By Jonathan Guilford

NEW YORK, July 3 (Reuters Breakingviews) -Many acquisition strategies hinge on the upcoming U.S. election. Aggressive efforts against corporate consolidation under President Joe Biden have stopped and deterred a lot of M&A activity. Some of these policy efforts probably would be undone by a different administration, clearing the way for fresh attempts at dealmaking. Much of the agenda, though, will endure.

In a few short years, Jonathan Kanter, the U.S. Department of Justice’s trustbuster-in-chief, and Lina Khan, who chairs the merger-policing Federal Trade Commission, have altered the landscape by reversing decades of permissive policy. Their approach, although welcome in some corners, has not been universally applauded. Republicans and Democrats alike have criticized them for pushing the boundaries of applicable law. Courts have thwarted some initiatives.

There also has been an uncommon meeting of the minds. Some Republican legislators openly backed Khan. Even the Heritage Foundation, a fount of Republican Party orthodoxy, supports Team Biden’s lawsuit against technology titan Apple AAPL.O.

The stakes are vast. Costs of everything from concert tickets to mobile apps to peanut butter turn on enforcement efforts. Policy determines just how much pricing power companies have over customers, suppliers and workers.

The Sherman and Clayton acts that underpin U.S. merger enforcement are more than a century old and were applied rigorously into the 1960s. In Khan’s telling, legal scholar Robert Bork ushered the era to an end by championing a focus on narrowly measurable harms to consumers. The question now is whether the latest crusade will be a footnote in the annals of antitrust history, or a lasting change of course.

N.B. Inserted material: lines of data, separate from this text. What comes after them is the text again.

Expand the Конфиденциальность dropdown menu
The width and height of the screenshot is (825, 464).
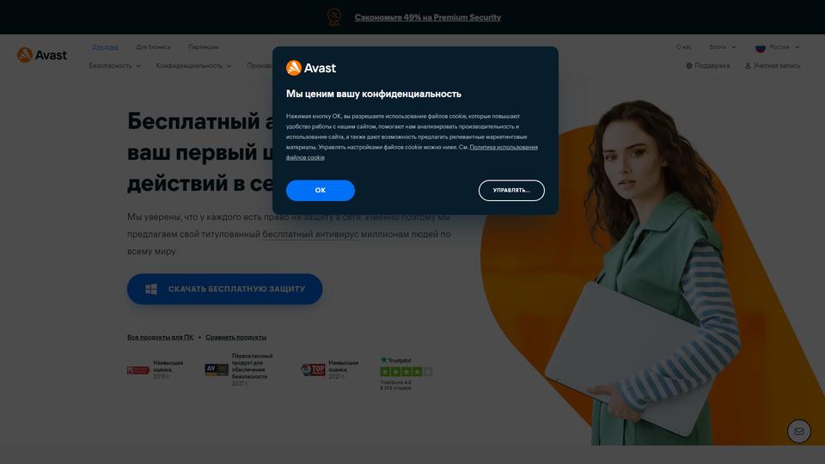coord(193,66)
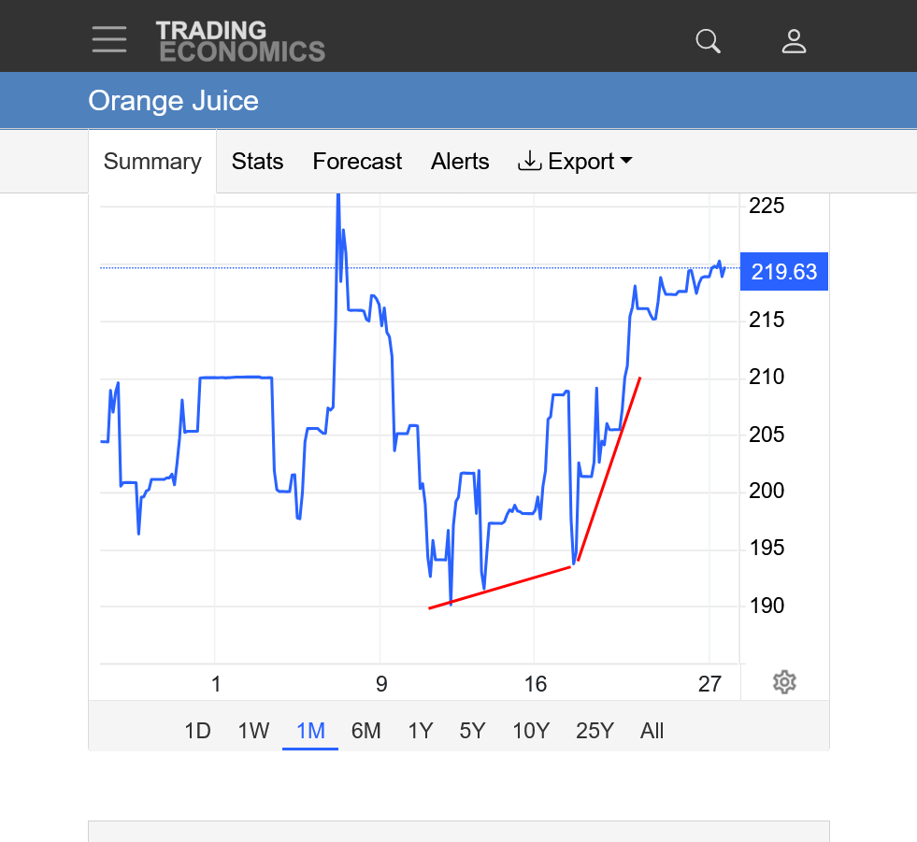Open the Forecast tab

click(357, 162)
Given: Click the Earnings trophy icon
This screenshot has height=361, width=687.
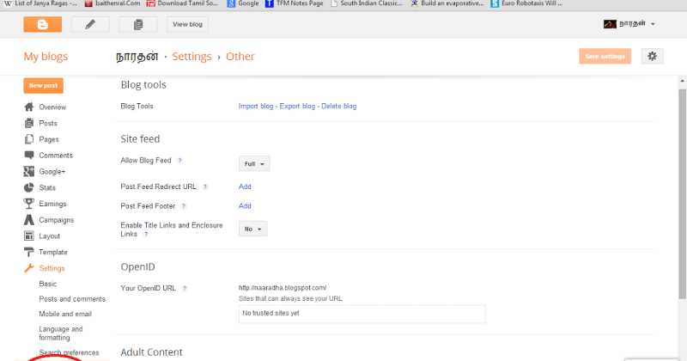Looking at the screenshot, I should tap(29, 204).
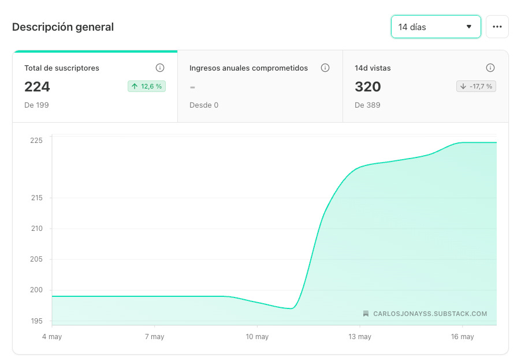Screen dimensions: 521x364
Task: Open the 14 días period dropdown
Action: (x=436, y=27)
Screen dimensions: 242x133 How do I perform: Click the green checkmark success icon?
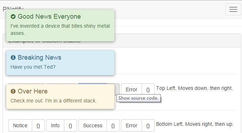13,17
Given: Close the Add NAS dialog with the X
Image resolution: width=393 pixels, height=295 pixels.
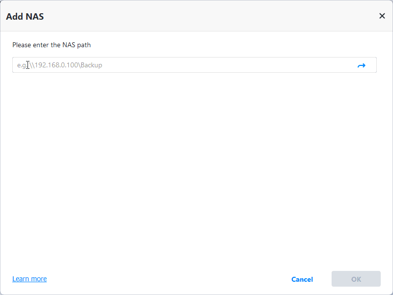Looking at the screenshot, I should click(382, 16).
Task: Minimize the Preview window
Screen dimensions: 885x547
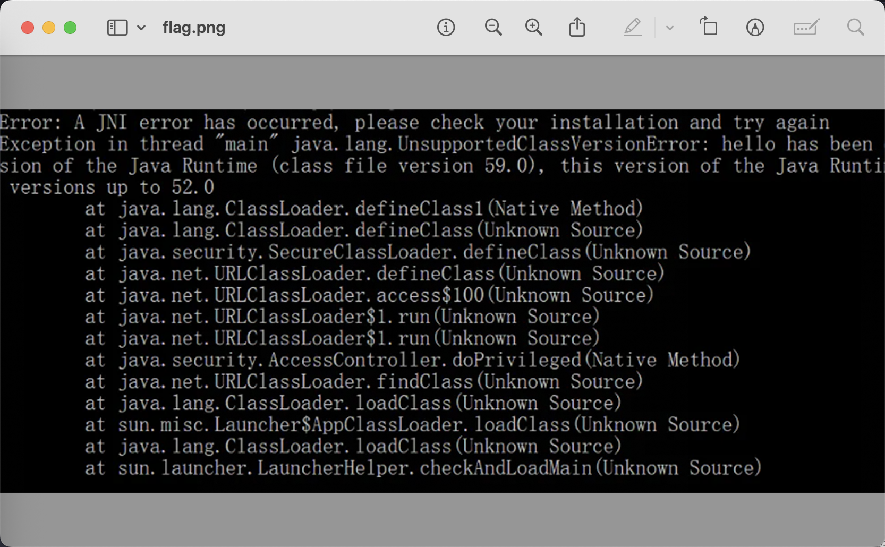Action: pos(49,28)
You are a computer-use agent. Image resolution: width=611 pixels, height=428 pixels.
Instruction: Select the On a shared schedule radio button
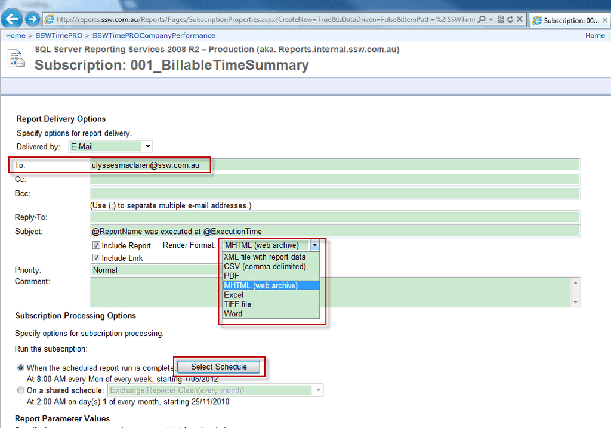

Kanter and Khan have harked back to Louis Brandeis, an anti-monopoly Supreme Court justice who in the 1930s railed against what he called the “curse of bigness.” Despite pockets of comity over reviving the school of thought, neither its popularity nor its success should be overstated. A contentious run-to-the-courthouse strategy has failed on numerous occasions, and sometimes painfully.

In trying to stop insurance giant UnitedHealth UNH.N from buying Change Healthcare, Kanter’s crew pursued an unusual argument about the harms of accumulating data on patients and rivals, even as the companies proposed a divestiture to nix any direct overlap. A judge sided with United and excoriated the DOJ. Anticipating a similarly tough loss in another case, the agency relented with a settlement. The consequences linger in a lower legal bar for companies to hurdle.

Other attempts to expand antitrust doctrine have sputtered, too. A judge dismissed buyout shop Welsh Carson from a lawsuit against the dominant Texas anesthesiology practice it backs, undermining fledgling efforts to target private equity firms. The Republican Party faction that rejects neo-Brandeisian notions has attacked such losses with gusto. The House of Representatives recently voted to reduce the DOJ’s already-meager annual antitrust funding by nearly a fifth, to $193 million.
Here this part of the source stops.